- **GOAL**:
Reproduce each of the following lines verbatim, preserving every character, space and line break.

Dataset excerpt:
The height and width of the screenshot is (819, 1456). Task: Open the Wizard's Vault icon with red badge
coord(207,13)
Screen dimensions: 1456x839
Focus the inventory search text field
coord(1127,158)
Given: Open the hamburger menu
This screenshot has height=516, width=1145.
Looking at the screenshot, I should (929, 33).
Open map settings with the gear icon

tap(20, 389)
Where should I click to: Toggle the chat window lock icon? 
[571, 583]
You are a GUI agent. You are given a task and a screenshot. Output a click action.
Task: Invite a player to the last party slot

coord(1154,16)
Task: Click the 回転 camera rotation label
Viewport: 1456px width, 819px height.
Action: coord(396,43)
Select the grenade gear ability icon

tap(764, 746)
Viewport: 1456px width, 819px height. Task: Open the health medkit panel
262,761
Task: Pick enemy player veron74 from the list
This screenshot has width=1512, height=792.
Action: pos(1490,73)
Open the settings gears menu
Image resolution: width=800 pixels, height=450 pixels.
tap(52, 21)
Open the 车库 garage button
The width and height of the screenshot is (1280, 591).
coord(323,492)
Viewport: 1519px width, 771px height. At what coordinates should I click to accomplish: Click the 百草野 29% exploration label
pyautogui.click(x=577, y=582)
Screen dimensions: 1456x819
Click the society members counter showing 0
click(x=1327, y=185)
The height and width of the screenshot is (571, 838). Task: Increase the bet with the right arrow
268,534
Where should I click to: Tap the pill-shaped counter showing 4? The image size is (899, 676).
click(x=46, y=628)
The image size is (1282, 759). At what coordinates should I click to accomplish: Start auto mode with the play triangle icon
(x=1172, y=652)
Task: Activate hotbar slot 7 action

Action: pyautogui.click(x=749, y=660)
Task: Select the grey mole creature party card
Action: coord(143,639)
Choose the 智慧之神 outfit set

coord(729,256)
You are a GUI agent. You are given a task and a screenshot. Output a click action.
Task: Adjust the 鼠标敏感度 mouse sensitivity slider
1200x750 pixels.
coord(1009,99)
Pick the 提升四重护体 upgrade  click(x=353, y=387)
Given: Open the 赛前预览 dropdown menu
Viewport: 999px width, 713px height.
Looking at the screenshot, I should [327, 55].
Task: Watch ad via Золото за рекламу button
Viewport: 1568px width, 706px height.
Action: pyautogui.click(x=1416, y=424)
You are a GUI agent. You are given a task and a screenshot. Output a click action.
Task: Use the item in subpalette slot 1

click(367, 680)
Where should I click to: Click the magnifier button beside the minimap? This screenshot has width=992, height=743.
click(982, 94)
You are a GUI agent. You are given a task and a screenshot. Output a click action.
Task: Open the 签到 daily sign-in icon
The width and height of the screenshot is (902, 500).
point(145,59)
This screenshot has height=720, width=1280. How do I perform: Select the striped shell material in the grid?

- **SOLUTION TO THIS EXERCISE**:
The height and width of the screenshot is (819, 1456). Task: Open the Wizard's Vault icon with red badge
coord(207,13)
Screen dimensions: 1456x839
Focus the inventory search text field
coord(1127,158)
Given: Open the hamburger menu
This screenshot has height=516, width=1145.
Looking at the screenshot, I should (929, 33).
Open map settings with the gear icon

tap(20, 389)
Where should I click to: Toggle the chat window lock icon? 
[571, 583]
You are a GUI agent. You are given a task and a screenshot. Output a click action.
Task: Invite a player to the last party slot

coord(1154,16)
Task: Click the 回転 camera rotation label
Viewport: 1456px width, 819px height.
Action: coord(396,43)
Select the grenade gear ability icon

tap(764, 746)
Viewport: 1456px width, 819px height. Task: Open the health medkit panel
262,761
Task: Pick enemy player veron74 from the list
This screenshot has width=1512, height=792.
Action: pos(1490,73)
Open the settings gears menu
Image resolution: width=800 pixels, height=450 pixels.
tap(52, 21)
Open the 车库 garage button
The width and height of the screenshot is (1280, 591).
coord(323,492)
Viewport: 1519px width, 771px height. At what coordinates should I click to accomplish: Click the 百草野 29% exploration label
pyautogui.click(x=577, y=582)
Screen dimensions: 1456x819
Click the society members counter showing 0
click(x=1327, y=185)
The height and width of the screenshot is (571, 838). Task: Increase the bet with the right arrow
268,534
Where should I click to: Tap the pill-shaped counter showing 4? The image size is (899, 676).
click(x=46, y=628)
The image size is (1282, 759). At what coordinates should I click to accomplish: Start auto mode with the play triangle icon
(x=1172, y=652)
Task: Activate hotbar slot 7 action

Action: pyautogui.click(x=749, y=660)
Task: Select the grey mole creature party card
Action: coord(143,639)
Choose the 智慧之神 outfit set

coord(729,256)
You are a GUI agent. You are given a task and a screenshot. Output a click action.
Task: Adjust the 鼠标敏感度 mouse sensitivity slider
1200x750 pixels.
coord(1009,99)
Pick the 提升四重护体 upgrade  click(x=353, y=387)
Given: Open the 赛前预览 dropdown menu
Viewport: 999px width, 713px height.
Looking at the screenshot, I should [327, 55].
Task: Watch ad via Золото за рекламу button
Viewport: 1568px width, 706px height.
Action: pyautogui.click(x=1416, y=424)
You are a GUI agent. You are given a task and a screenshot. Output a click action.
Task: Use the item in subpalette slot 1

click(367, 680)
Where should I click to: Click the magnifier button beside the minimap? This screenshot has width=992, height=743.
click(982, 94)
You are a GUI agent. You are given a task and a screenshot. Output a click action.
Task: Open the 签到 daily sign-in icon
The width and height of the screenshot is (902, 500).
point(145,59)
This screenshot has height=720, width=1280. How do I perform: Select the striped shell material in the grid?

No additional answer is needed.